Hospice benefits will be paid for under Mildred’s Allcare Medicare Advantage plan which must cover all Medicare Part A and Part B benefits.
Hospice benefits are not covered under Medicare and must be paid for using private funds.
Agent John Miller is meeting with Jerry Smith, a new prospect. Jerry is currently enrolled in Medicare Parts A and B. Jerry has also purchased a Medicare Supplement (Medigap) plan which he has had for several years. However, the plan does not provide drug benefits. How would you advise Agent John Miller to proceed?
Tell prospect Jerry Smith that he should drop his Medigap coverage and put those premium dollars toward the purchase of a standalone Part D prescription drug plan because he can always reactivate his Medigap policy on a guaranteed issue basis. Furthermore, because he has had Medigap Jerry will not incur a Part D late enrollment penalty.
Tell prospect Jerry Smith that he should keep his Medigap plan but he should supplement his healthcare coverage by purchasing a Medicare Advantage plan that offers prescription drug coverage (MA-PD).
Tell prospect Jerry Smith that Medigap is simply a variation of a Medicare Advantage plan and the companies John represents offer more comprehensive coverage for a lower price.
Tell prospect Jerry Smith that he should consider adding a standalone Part D prescription drug coverage policy to his present coverage.
Mr. Moy will soon turn age 65. He is slightly younger than his wife. Mr. Moy's wife has a Medicare Advantage plan, but he wants to understand what coverage Medicare Supplemental Insurance provides since his health care needs are different from his wife’s needs. What could you tell Mr. Moy?
Medicare Supplemental Insurance would cover his dental, vision and hearing services only.

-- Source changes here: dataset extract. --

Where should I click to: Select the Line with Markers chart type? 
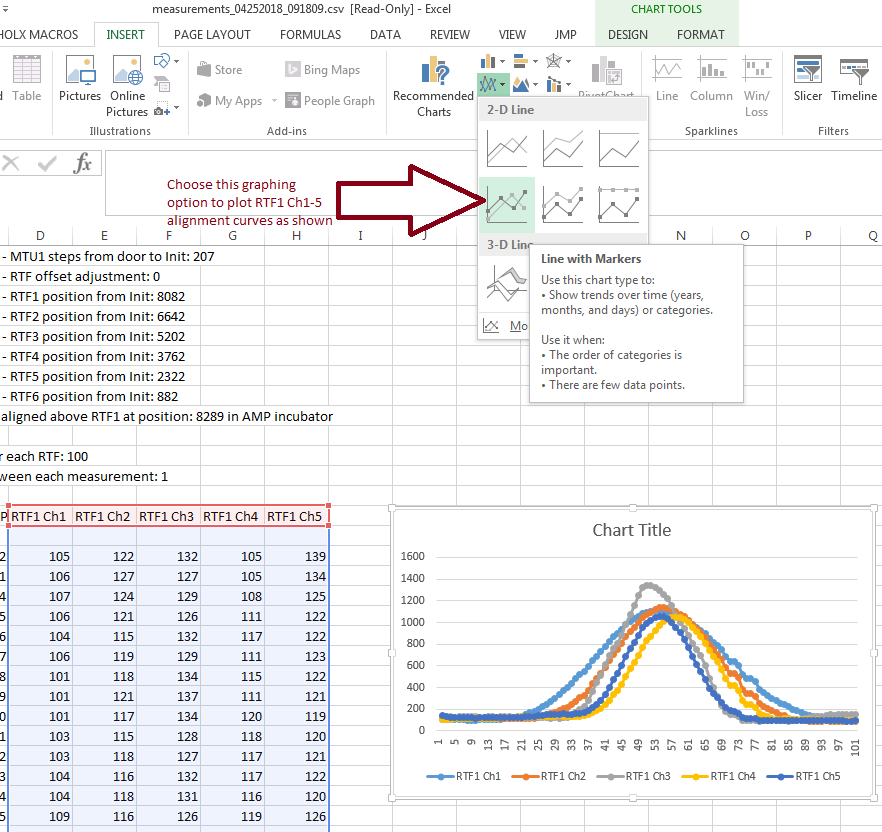coord(506,204)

Medicare Supplemental Insurance would cover all of his IRS approved health care expenditures not covered under Original Fee-for-Service (FFS) Medicare.
Medicare Supplemental Insurance would cover his long-term care services.
Medicare Supplemental Insurance would help cover his Part A deductible and Part B coinsurance or copayments in Original Fee-for- Service (FFS) Medicare as well as possibly some services that Medicare does not cover.